Indeed, most of my upper-middle-class peers — black, white and brown — are parents obsessed with their children’s achievement. They provide ballet lessons, violin lessons, math camps, drama camps, SAT tutorials, foreign language classes, summers abroad — all in pursuit of a spot at an exclusive college and a path to a well-paid profession.
Still, Chua, a Yale University law professor, could not have picked a more opportune moment to publish her parenting memoir, “Battle Hymn of the Tiger Mother.” Declaring most American parents deficient, she picked at the scab of upper-middle-class anxieties at a moment when Americans fear their nation is in decline and will soon be outworked and outmaneuvered by a rising tide of well-educated Chinese.
Yet, those upper-middle-class parents need not worry. They are already passing on to their children the traits to ensure their future affluence.
The absurdity of this heated debate is that it has little or nothing to do with the majority of American parents, who don’t have the resources to engage in the hyper-vigilant, time-consuming and obsessive “child farming” of which Chua speaks. Unfortunately, their children will be left behind as income inequality increases and educational attainment drives the divide between the haves and the have-nots.
Americans still believe their country provides equal opportunities for all, that anybody can rise to great heights as long as he works hard and plays by the rules. Our belief in the egalitarian nature of our democracy is so great that more than half of Americans identify themselves as middle-class, including 40 percent of those with incomes below $20,000 a year, according to a 2008 poll by the Pew Center.
But, mythology aside, countless studies have shown that social mobility in the United States is not what we believe it to be. While most parents still want their children to have brighter futures they then did, research has shown that children in modern America have difficulty rising above the economic station of their parents.
Well-educated and affluent parents — both Chua and her most vociferous critics — are able to provide any number of advantages, including more expansive vocabularies, a fondness for books and high- quality childcare. The child builds on those advantages over time, helping him their children to levels of academic achievement with which children from less-affluent homes cannot compete.
Make no mistake: I’m not just talking about the poorest children. I’m also talking about that vast swath of what I’d call middle-middle-America, a hardworking but less-educated segment of plumbers, police officers and factory workers who can’t afford fancy tutorial services for their kids. They don’t have time to supervise hours and hours of piano practice. They don’t feel confident interrogating a teacher about his classroom technique.
Can’t their children still attend college? Certainly. Many of them will at least enroll in college — starting along the path that best assures a comfortable future in a global economy.

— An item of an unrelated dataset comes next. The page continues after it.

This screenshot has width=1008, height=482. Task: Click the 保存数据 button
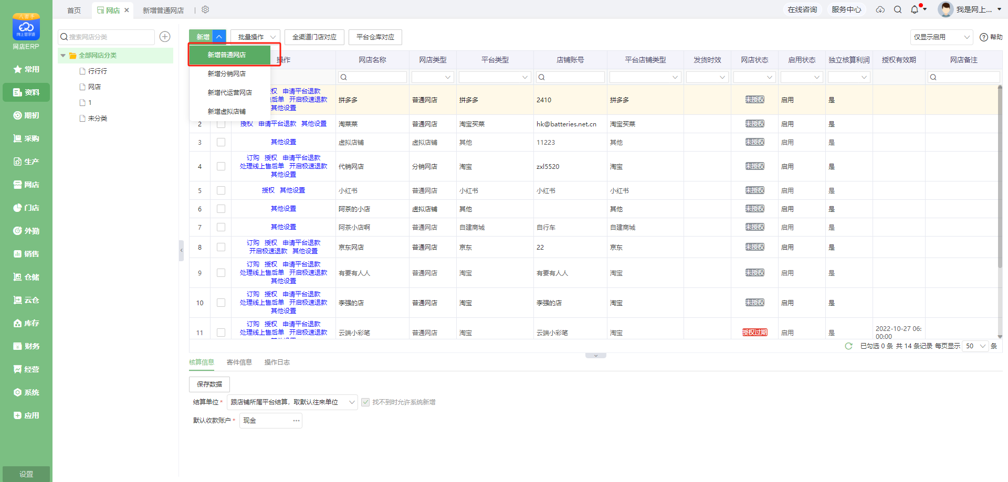point(209,384)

But only half the students who enroll end up with a four-year degree; those with less money and less rigorous high school preparation are more likely to drop out.
Unless we can summon the will to help more of those students attain two- to four-year college degrees, we will lose the great middle class that has been central to our beliefs in American exceptionalism. It’s those kids — not Chua’s daughters — who deserve our attention.